Whether its Brexit, the media or the panic buyers, it seems everyone is looking for someone or something to blame. But whose fault is it? Jonty Langley wonders if the problem is much bigger than most have imagined
Isn’t having someone to blame one of the sweetest guilty pleasures in life? And haven’t the last few days been brilliant for it?
The Great Petrol Panic of 2021 has given everyone an opportunity to blame whoever they like blaming, no matter our political beliefs.
Liberals have blamed Brexit and the Tories. Conservatives have blamed workshy drivers and spiteful Europeans. As the ultimate safe bet, Leftists have blamed capitalism. And many of us have just blamed ”The Media”.
Don’t get me wrong. People are awful. Particularly people who aren’t me. And the media, like all for-profit industries, will often put clicks, sales and serving the Hot Take Industrial Complex above the common good. But blaming them for petrol queues is wrong.
And before you roll your eyes, this isn’t one of those columns telling you that blaming anyone for anything is bad. Sometimes people or laws or systems are, in fact, to blame for a bad situation. The gentle knee-jerk reaction of some ‘nice’ Christians (who see blame or any complaint as sin) is just a self-righteous way of saying “I’m alright, Jack”. It’s okay to assign blame. Just do it right.
Blaming the media for reporting on a panic, though, is stupid. Reporting is literally their job. Blaming them for raising the risk of shortages before the panic is also a little hypocritical if you think Britain benefits from a free press. Apart from anything else, it’s 2021. Misinformation doesn’t need journalists to spread (check out your local Illuminati-watch / anti-vaxx Facebook group for more info).
So, is the current shortage just down to the sin of selfishness? That’s an easy conclusion to jump to, which is probably why so many people have settled on it (and the fact it helps us ‘not take sides’ doesn’t hurt). But before we scape that particular goat, let’s ask ourselves some questions.
Is panic buying really immoral or stupid? I’m not sure it always is.

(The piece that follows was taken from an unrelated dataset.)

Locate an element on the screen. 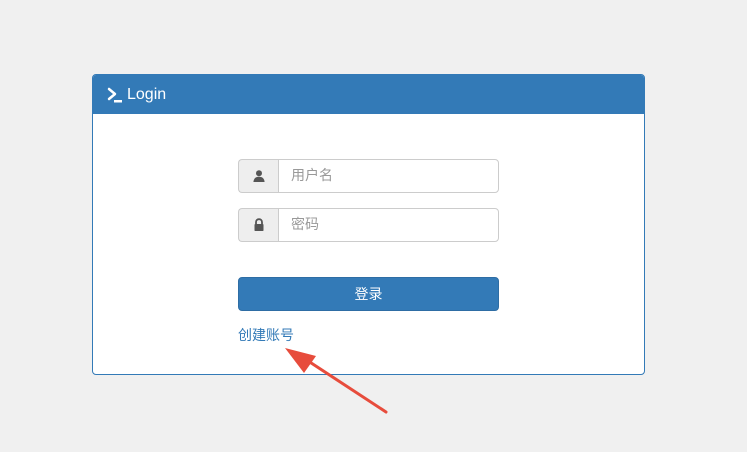 This screenshot has width=747, height=452. username-input-group is located at coordinates (368, 176).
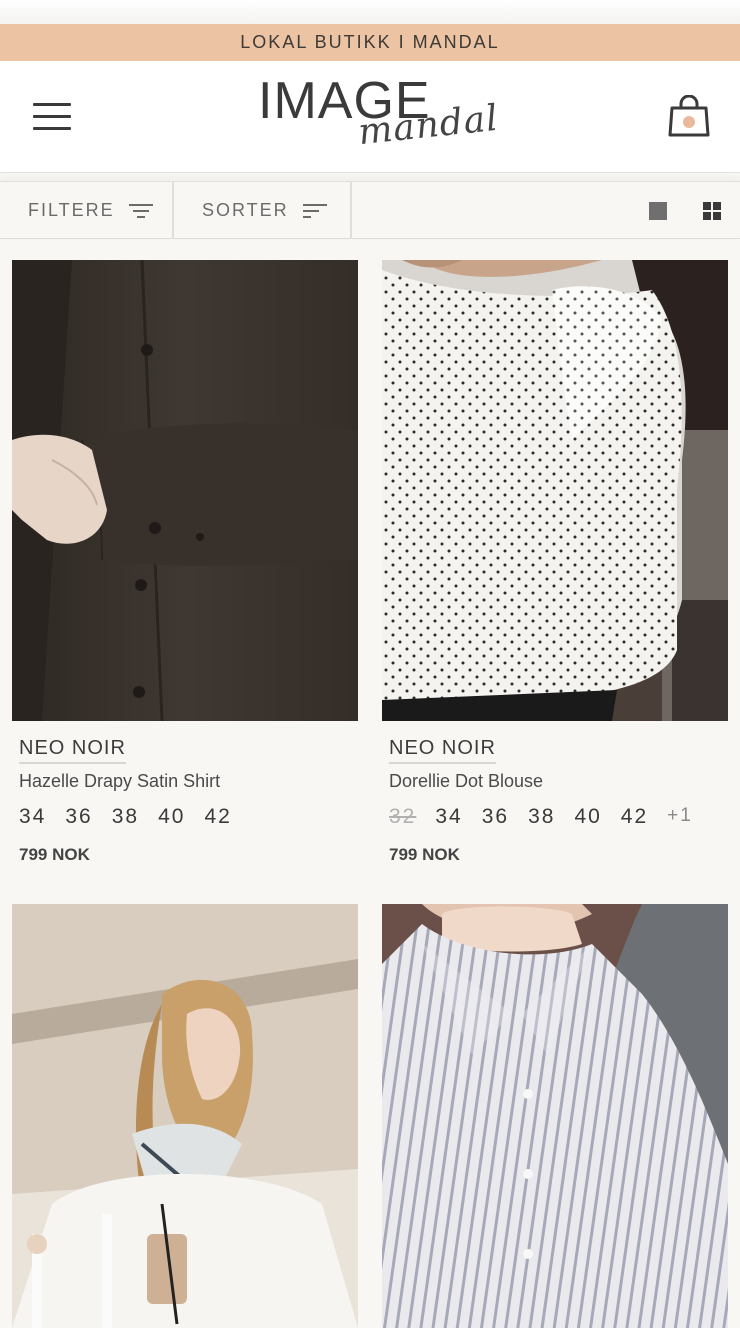 This screenshot has width=740, height=1328. What do you see at coordinates (370, 210) in the screenshot?
I see `collection-toolbar: FILTERE SORTER` at bounding box center [370, 210].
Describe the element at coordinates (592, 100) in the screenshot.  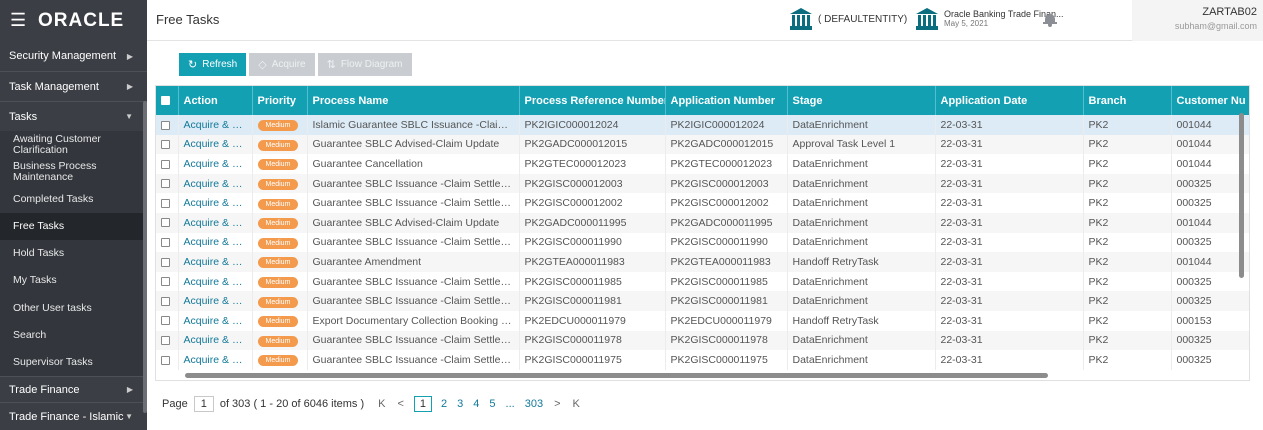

If you know that something you need is about to run out, it is the most natural thing in the world to replace it. If it is going to be scarce for a while, it is pretty reasonable to stock up for the future. And the argument that a shortage of toilet paper or petrol is only being caused by people stocking up (or ‘panic buying’ to use the too-widely-applied judgemental term) doesn’t make the shortage disappear.

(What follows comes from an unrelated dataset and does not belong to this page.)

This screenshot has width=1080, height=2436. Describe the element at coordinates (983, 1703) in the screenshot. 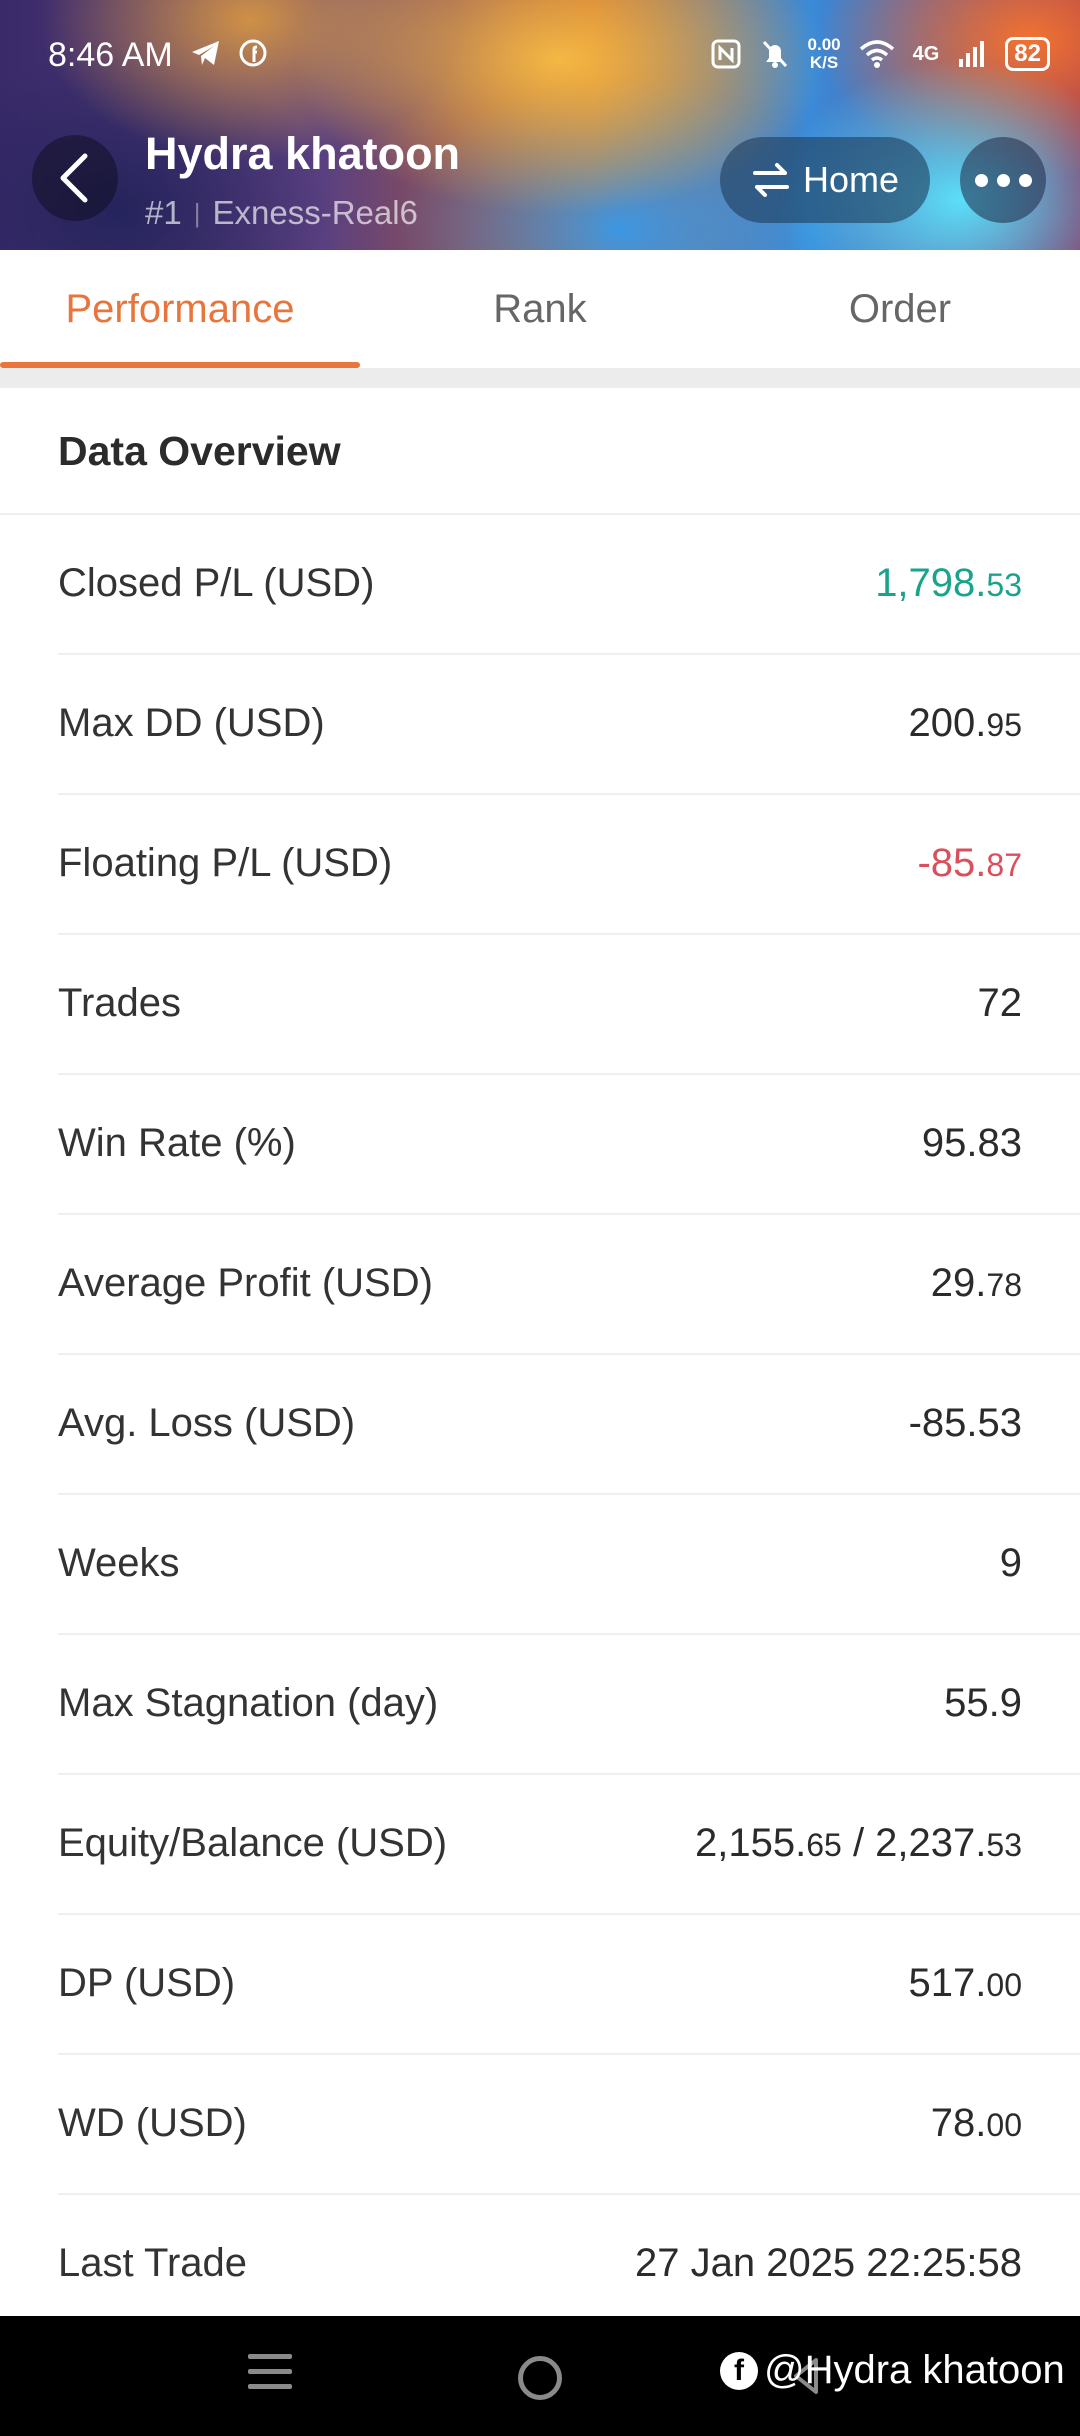

I see `stat-value: 55.9` at that location.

Scripture is ambivalent on this, of course – advocating wisdom and worldly preparedness in Proverbs, but warning against the futility of earthly stores or treasures in the New Testament. A general ethic of selflessness and restraint may be moral, but it can also mean real sacrifice.
It’s like in a disaster movie. There’s always a scene where the roads are clogged up with people trying to escape, trapping everyone. Staying home and choosing to die rather than contribute to jammed escape routes may be heroic or ideally Christian, but does it make those wanting to live (and choosing not to sacrifice themselves) bad people?

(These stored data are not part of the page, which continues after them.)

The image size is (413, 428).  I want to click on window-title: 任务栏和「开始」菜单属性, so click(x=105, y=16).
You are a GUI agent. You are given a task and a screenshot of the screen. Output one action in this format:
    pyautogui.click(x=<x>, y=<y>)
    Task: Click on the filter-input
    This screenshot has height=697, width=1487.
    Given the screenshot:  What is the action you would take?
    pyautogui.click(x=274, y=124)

Obviously, hoarding for profit is wrong (although someone really should tell Joseph that). But if we are more upset by ordinary people stocking up on pasta, petrol or bog-roll than billionaires hoarding money, we need to re-read James chapter 2. If we are okay with some people owning multiple homes just so that they can profit off other people needing a roof over their heads, why are we upset when others take more than they need right now out of legitimate worry and fear? I suspect it’s because we are conformed to the thinking of this world, which subtly tells us every day that there is a different standard for the wealthy and that weaponises our least Christlike traits to focus our ire on our neighbours rather than complex injustice.
our economic system is so obsessed with maximising profit that we have created a logistics landscape which has very little room for unusual events
The fact is: our economic system is so obsessed with maximising profit that we have created a logistics landscape which has very little room for unusual events – worshiping efficiency gains to the detriment of tolerances and stopgaps. Supermarkets don’t keep much stock on site because it’s not cost effective. Petrol stations operate on normal use predictions, with very little tolerance built in. There are good reasons for all this, but they mostly serve shareholder profit. And when something goes wrong, be it a driver shortage or a panic (whether reasonable or baseless), the system does not cope well.
Perhaps the benefits it delivers make these occasional blips worth it. Perhaps that makes it all alright. But what is not alright is blaming ordinary people for a system’s failure. Our struggle, after all, is not against flesh and blood. Maybe flesh and blood should not be the first thing we blame.
Christians should show restraint. But we should also have empathy for our neighbours and courage to see beyond the simplistic.